January 4, 2014
As mentioned in our previous post, after years of misadventure I've decided to call an end to Team Pretty Bake. I will, however, be continuing to share my experiences as I pursue life as a professional baker, so if you're interested then please pop on over and join me and my new project, Keeler & Spon.
December 19, 2013
If you were wondering why it's been a little quiet here of late I'm afraid I can offer little more than the usual December excuses. Life's been frantic, I've had lots of other commitments, and on the rare occasion I have managed to sneak in to the TPB kitchen there's been a rather dedicated focus on pre-Christmas baking.
There were those Christmas cakes that needed regular feeding.
And a few week-long efforts preparing mincemeat for everyone's favourite yuletide pies.
There was meant to be some beautiful, honey-scented torrone sardo, but despite a rather intensive stirring session it, quite disastrously, didn't set (turns out that experimenting with new recipes en masse while trying to pack and move house isn't the best idea).
So instead it was left to this sweet and spicy apricot and ginger panforte to help round out this year's hampered offerings.
Regretfully the TPB hampers won't be quite up there with previous efforts but there's been a lot going on in the background, and since there are some very big changes afoot it's time I let you know that the real reason for why it's been so quiet here is I've decided that, after five fabulous years, it's time to say goodbye to Team Pretty Bake.
Now don't panic, this isn't a proper end. All will become clear in due course, but for now let's just say that it's time to change tack and freshen things up.
Thank you for sharing in our adventures thus far. Through all its various iterations TPB has been an absolute riot, and while it feels a bit sad to be saying goodbye I'm looking forward to sharing with you a new (and, just quietly, pretty exciting!) project I've been working on early in the New Year. Plenty of excitement ahead, but as to what that involves? Well, you'd better just stay tuned...
Wishing you all a safe and happy Christmas, and much love and laughter for the coming New Year.
Thank you, and goodbye.
Miss Emily xx
November 24, 2013
A native of the French province of Provence, the Gibassier is a delicately scented sweet brioche bread enriched with olive oil and the bitter tang of oranges and anise seed. It's been on my to-do list for some time and while the dough itself isn't technically challenging (although there are three days worth of proving and fermentation so make sure you plan ahead), it was the manner of this one's folding that was going to put me to task.

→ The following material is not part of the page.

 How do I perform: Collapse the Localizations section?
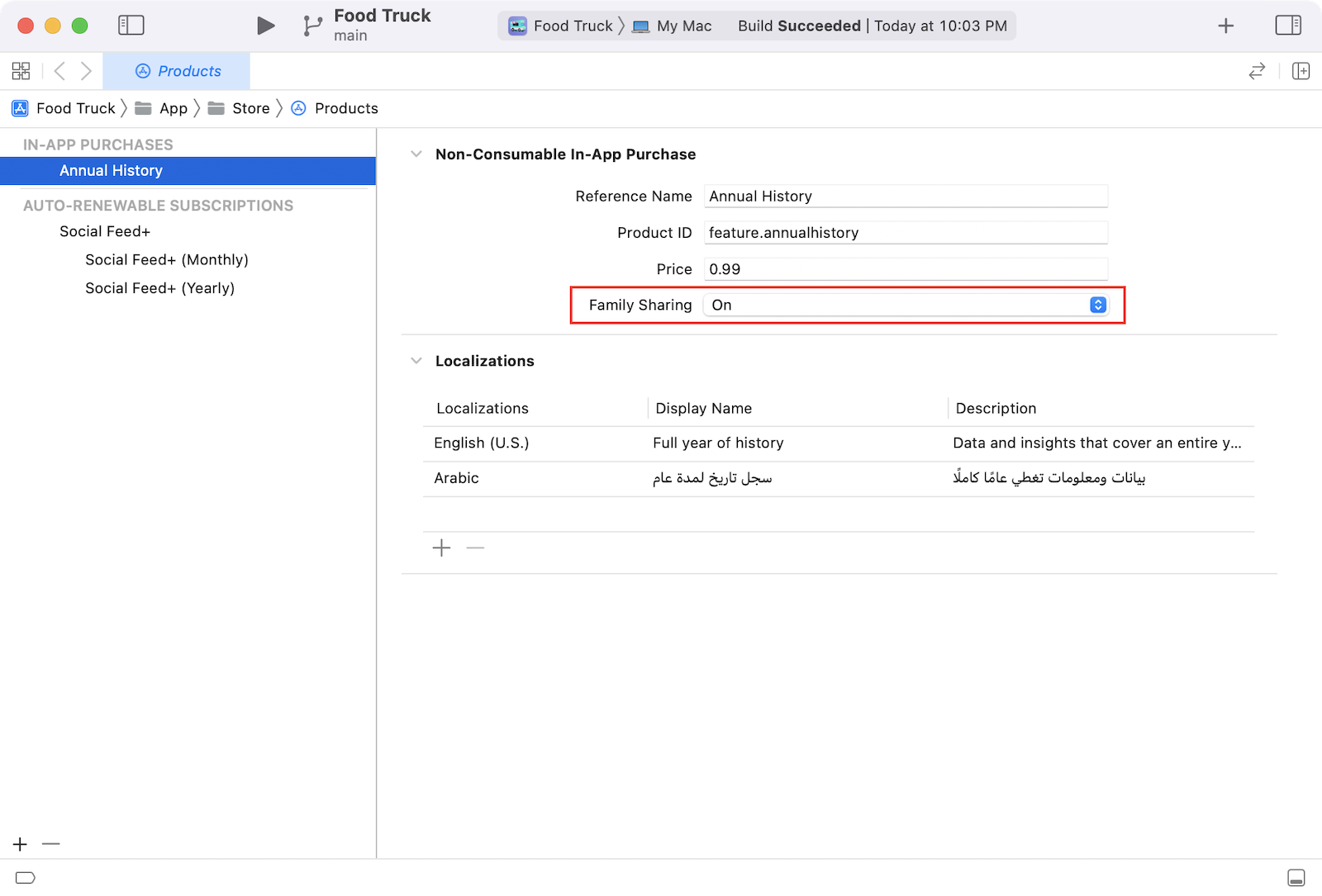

Gibassier loaves are traditionally round with a five score cross patterning, but I decided to set the bar a bit higher and try out a six-section snowflake and twelve-section rosette instead.

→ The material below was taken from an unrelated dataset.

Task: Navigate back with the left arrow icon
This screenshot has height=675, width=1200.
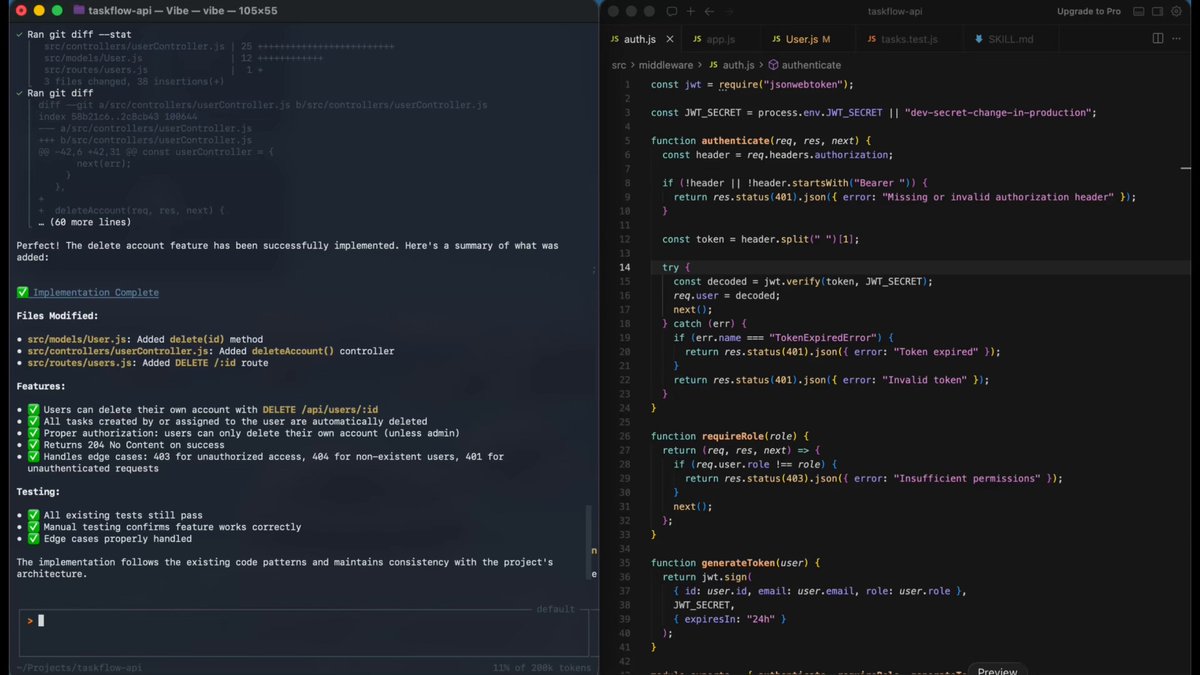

Six-section snowflake Gibassier
Twelve-section rosette Gibassier
They both baked up beautifully. The snowflake was more traditional in appearance, and while in my naivety I managed to over-splay the sections and create tethered segments rather than an actual loaf, it still had good definition and a wonderful crust.
The rosette, despite being rough and uneven, actually held firm, and there were no wayward tips flying up as it baked. This was by far my favourite of the two loaves as the shaping created a much denser loaf with a beautifully pungent and soft centre, heady with citrus and that gorgeous pull characteristic of a well made brioche.
Both were well on the way to being my perfect breakfast sweet bread. Delicate and light, the use of olive oil makes the Gibassier less-rich than a traditional brioche, and the oranges and anise also added a delightful savoury tone. The shaping obviously needs work but it was good fun, and if you'd been able to enjoy the aroma of my kitchen this morning you'd understand why, for me, the term breakfast pastry is synonymous with bliss.
Now, if someone could please teach me how to shape Swedish bullar like this...
November 10, 2013
A few months back I decided to sate my curiosity for home charcuterie by joining the Melbourne Meat-Up, a social start-up group for people "passionate about the art, science and craft of home- or house- cured and smoked meats". While I've thus far only made it to the occasional event it's been absolutely fascinating and a wonderful opportunity to share in the knowledge and experience of a great bunch of people.
Our latest outing was a visit to Jonai Farms where we spent the day with the immensely generous and enthusiastic Tammi, Stuart and kin; a family of ethicurean farmers who run a herd of 90-odd rare breed Large Black pigs on a beautiful 23 acre property just outside of Daylesford in country Victoria.
After a quick tour of their new butchering facilities Tammi and some of the more experienced members of the Meat-Up crew walked us through breaking down a half carcass for the 'big eight' cuts of salumi.
Conversations were continued over an exceedingly tasty barbecue lunch, and then it was off for a quick stroll to meet the rest of their charges.
Filled with farming insight and one of the better analogies for how to pick up a piglet I've heard to date, it was back to work with all hands in as bacon, pancetta, coppa, lonza, salami and guanciale were all set down to cure. The hind leg was reserved for our first Meat-Up prosciutto, and the quality of sausage innuendo did not disappoint.
Obviously I'm cheating a little this week as it will be some time before our efforts—many of which went to separate homes—are ready, but learning about where our food comes from is just part of the process, and the opportunity we had yesterday was simply too good not to share. It was great to see the progress of a project many of us had helped to support, and to see what can be done in a short time when you're passionate about what you want to achieve. Add to that delicious food and good company with a breathtakingly fabulous backdrop and there's very little more you could as for. So while we take time over the coming days and weeks to wait for our various cuts to cure, I think I'll just sit back, relax, and enjoy the view...
November 3, 2013
Cooking from Thomas Keller is like attempting fine art when your lifetime expertise has been in manual labour. Where he creates exquisite masterpieces you make what can at best be described as 'charmingly rustic'. A bumbling novice up against a champion of creative finesse. But this is no reason to shy away from the beautifulness of Bouchon Bakery, for while your efforts may appear clumsy, they're guaranteed to taste spectacularly good.
Cooking from Thomas Keller is also like completing a decathlon. You don't just make a tarte a la rhubarbe et au beurre noisette—rhubarb tart—you first cure rhubarb and brown some butter,
learn fraisage while making pâte sucrée,
do some blind baking and whip up some toasted almond streusel,
and it is only then that you make your visually stunning and heaven-scented rhubarb browned butter tart.
Craquelins, with slightly fewer preparatory components, are delightful little Belgian brioche pastries that are made with an enriched dough and studded with zest, and the sharp tang of candied orange peel.
Despite the crunchy pearl sugar (and central cube if you're being traditional) these are not overly sweet, and make a delicious change from your standard everyday brioche.
Petite, aromatic and a delight to look at, by my book the craquelin is yet another for the list of perfect breakfast treats.